» Provided material
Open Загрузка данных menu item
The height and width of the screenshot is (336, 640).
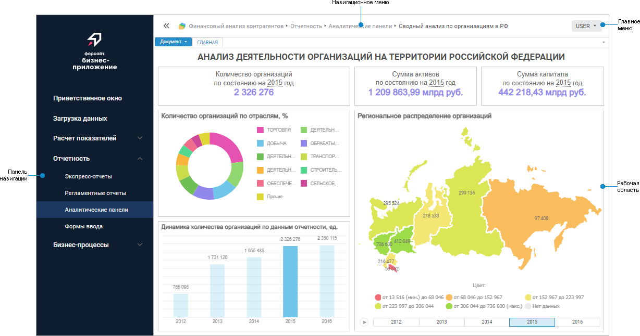[80, 119]
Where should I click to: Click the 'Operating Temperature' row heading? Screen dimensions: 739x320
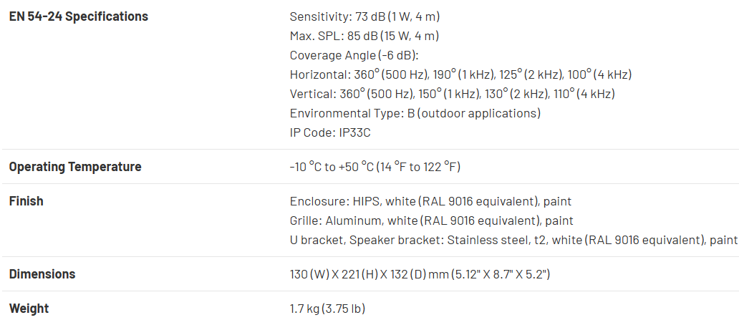[75, 167]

» Aim of the task
"Where should I" marks the first line to be returned; return exactly that line and every line after it through the last line of the listing, omitting pictures.

» Problem solution
Where should I click to: Click the 'Operating Temperature' row heading? Screen dimensions: 739x320
[75, 167]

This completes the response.